An effort to make it easier for employees at different agencies to collaborate is making progress, Maria Roat, the deputy federal chief information officer, said at an FCW event on Wednesday. 

The endeavor to build interagency collaboration capabilities began last year as a pilot program through the CIO Council. In the fall, a program management office was established in the General Services Administration for the effort. 

The basic goal is to have a way for employees to more easily work with fellow feds at other agencies. The first target is chat and calendar sharing across agencies.

It seems small, but it can have a big effect, said Roat. 

"We're continuing to be aggressive and push on that, and I'm pretty excited about it because this is the baby step of a much larger impactful project for the federal government to be able to collaborate internally with each other - being able to share data, being able to share information, all of that," she said. "This is one little thing that I think is hugely impactful."

During the pilot, which ended in July 2021, the Department of Education, NASA, National Science Foundation and Small Business administration used Microsoft Teams to better enable real-time chat abilities and calendar sharing across agencies. 

Now, the project is "going live with agencies," said Roat, pointing to weekly meetings with agencies and a weekly scorecard of progress. Agencies are working on whitelists now to be able to share calendars across agencies and enable chat components, she said.

The problems aren't necessarily technical, said Roat. The "technical part" is actually "really easy around interagency collaboration."

But agencies are still working on memorandums of understanding, Roat said, a point that came up during the pilot. 

"You know there was a lot of discussion out of the pilot, 'well I need an MOU to be able to talk to so and so.' Well, it makes no sense for me to do an MOU with 30 other agencies, how about if I just do one that's a blanket one for everybody," she explained. "So agencies are working through that."

The end goal of the project isn't necessarily vendor-specific, said Roat. There is testing going on about sharing between Microsoft and Google environments,

"It's much more than that. It's not just about the technology," she said. "We're also looking holistically at what are the policies? … Because people always raise questions about records, and [the Freedom of Information Act] and things like that."

Roat referenced collaboration guidance from the National Archives and Records Administration that will need to be updated, for example.

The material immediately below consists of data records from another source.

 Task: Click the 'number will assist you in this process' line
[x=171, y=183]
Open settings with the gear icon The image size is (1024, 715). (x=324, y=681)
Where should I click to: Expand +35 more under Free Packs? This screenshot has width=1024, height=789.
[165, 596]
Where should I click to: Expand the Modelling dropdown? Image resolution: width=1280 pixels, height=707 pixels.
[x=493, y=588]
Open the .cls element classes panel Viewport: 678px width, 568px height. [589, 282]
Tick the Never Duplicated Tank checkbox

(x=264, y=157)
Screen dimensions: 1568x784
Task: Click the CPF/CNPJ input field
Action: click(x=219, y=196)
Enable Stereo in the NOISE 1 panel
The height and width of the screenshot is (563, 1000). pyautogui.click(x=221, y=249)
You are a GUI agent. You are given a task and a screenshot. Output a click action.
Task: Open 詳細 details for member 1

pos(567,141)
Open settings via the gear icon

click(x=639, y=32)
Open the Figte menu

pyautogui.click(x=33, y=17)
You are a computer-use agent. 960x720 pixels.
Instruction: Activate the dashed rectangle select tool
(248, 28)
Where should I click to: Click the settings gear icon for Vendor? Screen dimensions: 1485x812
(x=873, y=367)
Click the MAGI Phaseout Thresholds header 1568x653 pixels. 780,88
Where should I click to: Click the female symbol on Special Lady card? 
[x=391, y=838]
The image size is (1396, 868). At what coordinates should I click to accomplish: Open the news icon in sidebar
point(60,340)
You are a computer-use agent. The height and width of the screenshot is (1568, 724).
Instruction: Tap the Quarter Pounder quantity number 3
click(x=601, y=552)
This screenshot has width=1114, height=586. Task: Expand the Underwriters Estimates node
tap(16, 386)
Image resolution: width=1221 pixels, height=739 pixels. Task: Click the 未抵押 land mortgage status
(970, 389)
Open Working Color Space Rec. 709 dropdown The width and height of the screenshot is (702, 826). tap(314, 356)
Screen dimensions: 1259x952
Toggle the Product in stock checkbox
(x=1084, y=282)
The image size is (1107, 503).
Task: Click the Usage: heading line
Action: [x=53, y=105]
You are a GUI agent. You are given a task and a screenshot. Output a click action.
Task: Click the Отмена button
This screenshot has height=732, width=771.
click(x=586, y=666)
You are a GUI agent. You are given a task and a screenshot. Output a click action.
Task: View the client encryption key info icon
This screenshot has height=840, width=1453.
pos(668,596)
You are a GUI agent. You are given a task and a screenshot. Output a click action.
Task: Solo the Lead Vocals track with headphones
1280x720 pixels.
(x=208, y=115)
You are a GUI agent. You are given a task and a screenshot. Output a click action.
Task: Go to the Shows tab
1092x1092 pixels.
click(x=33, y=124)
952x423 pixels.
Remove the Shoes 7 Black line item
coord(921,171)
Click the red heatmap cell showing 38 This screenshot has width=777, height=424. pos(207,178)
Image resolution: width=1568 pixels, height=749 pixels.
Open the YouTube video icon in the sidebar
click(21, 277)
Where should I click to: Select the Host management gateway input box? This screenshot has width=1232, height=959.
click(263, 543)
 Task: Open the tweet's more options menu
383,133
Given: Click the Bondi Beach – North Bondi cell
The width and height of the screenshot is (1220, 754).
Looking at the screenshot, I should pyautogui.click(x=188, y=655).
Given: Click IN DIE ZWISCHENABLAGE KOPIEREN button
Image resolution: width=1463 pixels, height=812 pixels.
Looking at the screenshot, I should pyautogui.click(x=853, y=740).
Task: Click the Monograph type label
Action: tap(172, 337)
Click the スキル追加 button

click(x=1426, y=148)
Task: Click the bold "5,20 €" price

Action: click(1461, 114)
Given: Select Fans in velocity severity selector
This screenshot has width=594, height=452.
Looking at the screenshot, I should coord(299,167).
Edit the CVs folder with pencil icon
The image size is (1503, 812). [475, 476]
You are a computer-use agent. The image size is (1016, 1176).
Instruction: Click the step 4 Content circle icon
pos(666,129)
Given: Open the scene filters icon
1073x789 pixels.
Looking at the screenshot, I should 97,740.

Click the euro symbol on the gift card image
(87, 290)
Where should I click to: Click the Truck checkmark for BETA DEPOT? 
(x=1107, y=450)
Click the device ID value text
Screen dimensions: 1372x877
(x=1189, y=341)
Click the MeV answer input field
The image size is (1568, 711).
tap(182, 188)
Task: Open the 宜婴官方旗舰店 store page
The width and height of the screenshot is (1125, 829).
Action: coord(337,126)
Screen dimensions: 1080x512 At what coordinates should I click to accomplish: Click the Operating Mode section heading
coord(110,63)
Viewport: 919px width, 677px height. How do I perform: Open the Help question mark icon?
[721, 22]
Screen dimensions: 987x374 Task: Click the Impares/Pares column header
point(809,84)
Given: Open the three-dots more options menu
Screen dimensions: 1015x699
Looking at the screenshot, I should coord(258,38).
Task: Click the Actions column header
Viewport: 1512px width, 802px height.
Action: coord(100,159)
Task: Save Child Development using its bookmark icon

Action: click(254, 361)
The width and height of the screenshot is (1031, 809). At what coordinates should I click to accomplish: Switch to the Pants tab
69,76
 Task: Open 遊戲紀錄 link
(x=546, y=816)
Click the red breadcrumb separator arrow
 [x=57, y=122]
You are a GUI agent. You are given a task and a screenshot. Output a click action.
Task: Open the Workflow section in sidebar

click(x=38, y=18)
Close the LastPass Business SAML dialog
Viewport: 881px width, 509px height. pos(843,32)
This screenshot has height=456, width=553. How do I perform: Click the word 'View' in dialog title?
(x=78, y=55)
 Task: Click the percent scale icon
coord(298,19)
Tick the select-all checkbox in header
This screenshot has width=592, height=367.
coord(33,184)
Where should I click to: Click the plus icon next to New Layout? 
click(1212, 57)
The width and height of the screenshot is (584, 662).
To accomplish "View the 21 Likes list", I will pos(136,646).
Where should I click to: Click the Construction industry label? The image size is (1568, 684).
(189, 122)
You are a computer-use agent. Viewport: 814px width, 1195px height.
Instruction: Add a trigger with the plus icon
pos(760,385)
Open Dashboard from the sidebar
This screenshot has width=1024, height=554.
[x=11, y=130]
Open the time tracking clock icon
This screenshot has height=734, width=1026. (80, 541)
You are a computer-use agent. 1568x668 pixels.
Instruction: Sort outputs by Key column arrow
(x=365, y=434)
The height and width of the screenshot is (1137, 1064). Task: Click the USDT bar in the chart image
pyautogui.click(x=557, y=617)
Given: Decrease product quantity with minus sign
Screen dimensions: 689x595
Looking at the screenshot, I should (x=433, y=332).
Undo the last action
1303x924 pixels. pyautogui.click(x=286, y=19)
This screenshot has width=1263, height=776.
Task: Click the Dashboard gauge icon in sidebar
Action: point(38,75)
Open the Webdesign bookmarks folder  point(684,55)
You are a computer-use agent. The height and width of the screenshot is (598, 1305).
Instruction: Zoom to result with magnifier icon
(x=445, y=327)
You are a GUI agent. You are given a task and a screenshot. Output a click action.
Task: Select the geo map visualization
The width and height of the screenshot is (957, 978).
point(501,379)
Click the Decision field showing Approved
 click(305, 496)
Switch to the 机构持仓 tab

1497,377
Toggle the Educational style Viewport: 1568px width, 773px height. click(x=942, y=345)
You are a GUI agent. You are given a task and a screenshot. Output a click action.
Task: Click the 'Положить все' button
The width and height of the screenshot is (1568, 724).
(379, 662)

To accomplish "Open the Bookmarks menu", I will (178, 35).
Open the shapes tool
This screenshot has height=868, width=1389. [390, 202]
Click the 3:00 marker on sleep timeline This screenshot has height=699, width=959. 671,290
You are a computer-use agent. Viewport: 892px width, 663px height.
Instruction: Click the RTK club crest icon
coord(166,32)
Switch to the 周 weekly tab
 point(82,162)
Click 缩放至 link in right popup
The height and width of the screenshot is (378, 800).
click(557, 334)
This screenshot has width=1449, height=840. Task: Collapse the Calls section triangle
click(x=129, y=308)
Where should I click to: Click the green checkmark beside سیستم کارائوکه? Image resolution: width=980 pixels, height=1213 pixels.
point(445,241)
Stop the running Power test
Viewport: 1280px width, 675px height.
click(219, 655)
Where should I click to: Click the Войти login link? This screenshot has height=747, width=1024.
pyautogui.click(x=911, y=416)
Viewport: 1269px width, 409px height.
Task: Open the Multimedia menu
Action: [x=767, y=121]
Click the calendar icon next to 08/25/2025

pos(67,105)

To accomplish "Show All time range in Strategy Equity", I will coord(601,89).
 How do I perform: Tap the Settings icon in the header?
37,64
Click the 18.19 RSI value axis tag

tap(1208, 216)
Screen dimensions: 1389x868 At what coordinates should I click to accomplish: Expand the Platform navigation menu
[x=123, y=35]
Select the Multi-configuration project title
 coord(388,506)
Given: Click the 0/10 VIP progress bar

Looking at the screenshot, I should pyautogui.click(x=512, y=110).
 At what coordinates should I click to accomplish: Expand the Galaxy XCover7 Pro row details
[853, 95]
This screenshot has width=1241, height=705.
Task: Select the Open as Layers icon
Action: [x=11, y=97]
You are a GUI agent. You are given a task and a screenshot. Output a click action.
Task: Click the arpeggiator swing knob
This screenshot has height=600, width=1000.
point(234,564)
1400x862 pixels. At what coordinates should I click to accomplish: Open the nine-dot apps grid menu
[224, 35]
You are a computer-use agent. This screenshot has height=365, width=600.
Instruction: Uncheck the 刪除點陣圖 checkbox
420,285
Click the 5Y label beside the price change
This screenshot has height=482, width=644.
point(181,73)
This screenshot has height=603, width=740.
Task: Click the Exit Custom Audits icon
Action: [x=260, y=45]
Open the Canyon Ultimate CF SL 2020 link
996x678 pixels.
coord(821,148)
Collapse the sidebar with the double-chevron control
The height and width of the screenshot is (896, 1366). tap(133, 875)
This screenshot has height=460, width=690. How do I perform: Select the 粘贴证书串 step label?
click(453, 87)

Roat, who is retiring at the end of March, said that she hopes to see "all the agencies that are participating be able to chat and share calendars with each other" before she leaves. 

"This is much bigger than just doing chat and calendar sharing. This is the first baby step into a much bigger vision of having broad, interagency capabilities around collaboration across the federal government. So this is just the first baby step of that much bigger project," she said.